• [What this task involves] Copy the data below line for line, without changing anything.

• [The records]
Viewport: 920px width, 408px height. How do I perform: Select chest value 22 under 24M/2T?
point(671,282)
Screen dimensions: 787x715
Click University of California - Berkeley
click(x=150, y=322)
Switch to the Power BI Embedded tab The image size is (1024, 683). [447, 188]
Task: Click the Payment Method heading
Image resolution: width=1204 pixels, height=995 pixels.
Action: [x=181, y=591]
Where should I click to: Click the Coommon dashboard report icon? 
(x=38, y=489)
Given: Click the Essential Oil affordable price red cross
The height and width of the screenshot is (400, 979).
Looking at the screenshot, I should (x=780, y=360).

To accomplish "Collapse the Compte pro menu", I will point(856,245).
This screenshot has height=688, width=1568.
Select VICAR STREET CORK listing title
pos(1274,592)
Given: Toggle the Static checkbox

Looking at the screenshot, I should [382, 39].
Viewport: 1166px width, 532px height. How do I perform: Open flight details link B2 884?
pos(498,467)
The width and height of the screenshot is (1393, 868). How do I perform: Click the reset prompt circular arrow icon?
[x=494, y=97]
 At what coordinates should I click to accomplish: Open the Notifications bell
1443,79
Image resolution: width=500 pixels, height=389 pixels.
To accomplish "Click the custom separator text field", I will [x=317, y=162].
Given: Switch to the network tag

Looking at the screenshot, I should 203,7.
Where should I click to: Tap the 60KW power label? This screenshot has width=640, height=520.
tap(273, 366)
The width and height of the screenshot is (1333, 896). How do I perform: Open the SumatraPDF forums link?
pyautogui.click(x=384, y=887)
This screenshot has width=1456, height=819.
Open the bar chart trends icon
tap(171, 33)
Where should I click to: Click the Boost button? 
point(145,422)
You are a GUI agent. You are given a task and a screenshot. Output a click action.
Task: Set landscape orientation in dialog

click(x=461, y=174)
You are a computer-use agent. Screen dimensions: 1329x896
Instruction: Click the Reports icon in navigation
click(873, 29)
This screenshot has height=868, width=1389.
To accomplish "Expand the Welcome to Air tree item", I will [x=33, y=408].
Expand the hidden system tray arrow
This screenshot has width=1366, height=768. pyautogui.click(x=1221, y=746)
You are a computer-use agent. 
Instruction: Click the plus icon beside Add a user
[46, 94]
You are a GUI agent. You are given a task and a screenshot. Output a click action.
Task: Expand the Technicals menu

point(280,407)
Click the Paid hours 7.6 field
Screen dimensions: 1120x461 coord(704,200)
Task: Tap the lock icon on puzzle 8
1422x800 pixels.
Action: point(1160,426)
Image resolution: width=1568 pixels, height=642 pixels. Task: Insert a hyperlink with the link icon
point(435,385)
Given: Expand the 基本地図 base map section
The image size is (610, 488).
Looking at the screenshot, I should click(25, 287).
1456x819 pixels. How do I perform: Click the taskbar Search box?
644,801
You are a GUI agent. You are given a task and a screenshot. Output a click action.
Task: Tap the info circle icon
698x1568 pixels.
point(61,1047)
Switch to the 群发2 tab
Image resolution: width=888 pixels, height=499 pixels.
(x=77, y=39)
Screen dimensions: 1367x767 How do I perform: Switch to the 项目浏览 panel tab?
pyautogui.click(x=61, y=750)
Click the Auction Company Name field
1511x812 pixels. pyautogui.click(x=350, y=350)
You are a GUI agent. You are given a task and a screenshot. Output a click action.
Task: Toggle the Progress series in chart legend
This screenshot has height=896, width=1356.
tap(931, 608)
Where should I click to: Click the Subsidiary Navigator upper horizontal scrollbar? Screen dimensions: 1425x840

• [Task answer]
Viewport: 920px width, 408px height. How do I perform: Select chest value 22 under 24M/2T?
point(671,282)
Screen dimensions: 787x715
Click University of California - Berkeley
click(x=150, y=322)
Switch to the Power BI Embedded tab The image size is (1024, 683). [447, 188]
Task: Click the Payment Method heading
Image resolution: width=1204 pixels, height=995 pixels.
Action: [x=181, y=591]
Where should I click to: Click the Coommon dashboard report icon? 
(x=38, y=489)
Given: Click the Essential Oil affordable price red cross
The height and width of the screenshot is (400, 979).
Looking at the screenshot, I should (x=780, y=360).

To accomplish "Collapse the Compte pro menu", I will point(856,245).
This screenshot has height=688, width=1568.
Select VICAR STREET CORK listing title
pos(1274,592)
Given: Toggle the Static checkbox

Looking at the screenshot, I should [382, 39].
Viewport: 1166px width, 532px height. How do I perform: Open flight details link B2 884?
pos(498,467)
The width and height of the screenshot is (1393, 868). How do I perform: Click the reset prompt circular arrow icon?
[x=494, y=97]
 At what coordinates should I click to accomplish: Open the Notifications bell
1443,79
Image resolution: width=500 pixels, height=389 pixels.
To accomplish "Click the custom separator text field", I will [x=317, y=162].
Given: Switch to the network tag

Looking at the screenshot, I should 203,7.
Where should I click to: Tap the 60KW power label? This screenshot has width=640, height=520.
tap(273, 366)
The width and height of the screenshot is (1333, 896). How do I perform: Open the SumatraPDF forums link?
pyautogui.click(x=384, y=887)
This screenshot has width=1456, height=819.
Open the bar chart trends icon
tap(171, 33)
Where should I click to: Click the Boost button? 
point(145,422)
You are a GUI agent. You are given a task and a screenshot. Output a click action.
Task: Set landscape orientation in dialog

click(x=461, y=174)
You are a computer-use agent. Screen dimensions: 1329x896
Instruction: Click the Reports icon in navigation
click(873, 29)
This screenshot has height=868, width=1389.
To accomplish "Expand the Welcome to Air tree item", I will [x=33, y=408].
Expand the hidden system tray arrow
This screenshot has width=1366, height=768. pyautogui.click(x=1221, y=746)
You are a computer-use agent. 
Instruction: Click the plus icon beside Add a user
[46, 94]
You are a GUI agent. You are given a task and a screenshot. Output a click action.
Task: Expand the Technicals menu

point(280,407)
Click the Paid hours 7.6 field
Screen dimensions: 1120x461 coord(704,200)
Task: Tap the lock icon on puzzle 8
1422x800 pixels.
Action: point(1160,426)
Image resolution: width=1568 pixels, height=642 pixels. Task: Insert a hyperlink with the link icon
point(435,385)
Given: Expand the 基本地図 base map section
The image size is (610, 488).
Looking at the screenshot, I should click(25, 287).
1456x819 pixels. How do I perform: Click the taskbar Search box?
644,801
You are a GUI agent. You are given a task and a screenshot. Output a click action.
Task: Tap the info circle icon
698x1568 pixels.
point(61,1047)
Switch to the 群发2 tab
Image resolution: width=888 pixels, height=499 pixels.
(x=77, y=39)
Screen dimensions: 1367x767 How do I perform: Switch to the 项目浏览 panel tab?
pyautogui.click(x=61, y=750)
Click the Auction Company Name field
1511x812 pixels. pyautogui.click(x=350, y=350)
You are a GUI agent. You are given a task and a screenshot. Output a click action.
Task: Toggle the Progress series in chart legend
This screenshot has height=896, width=1356.
tap(931, 608)
Where should I click to: Click the Subsidiary Navigator upper horizontal scrollbar? Screen dimensions: 1425x840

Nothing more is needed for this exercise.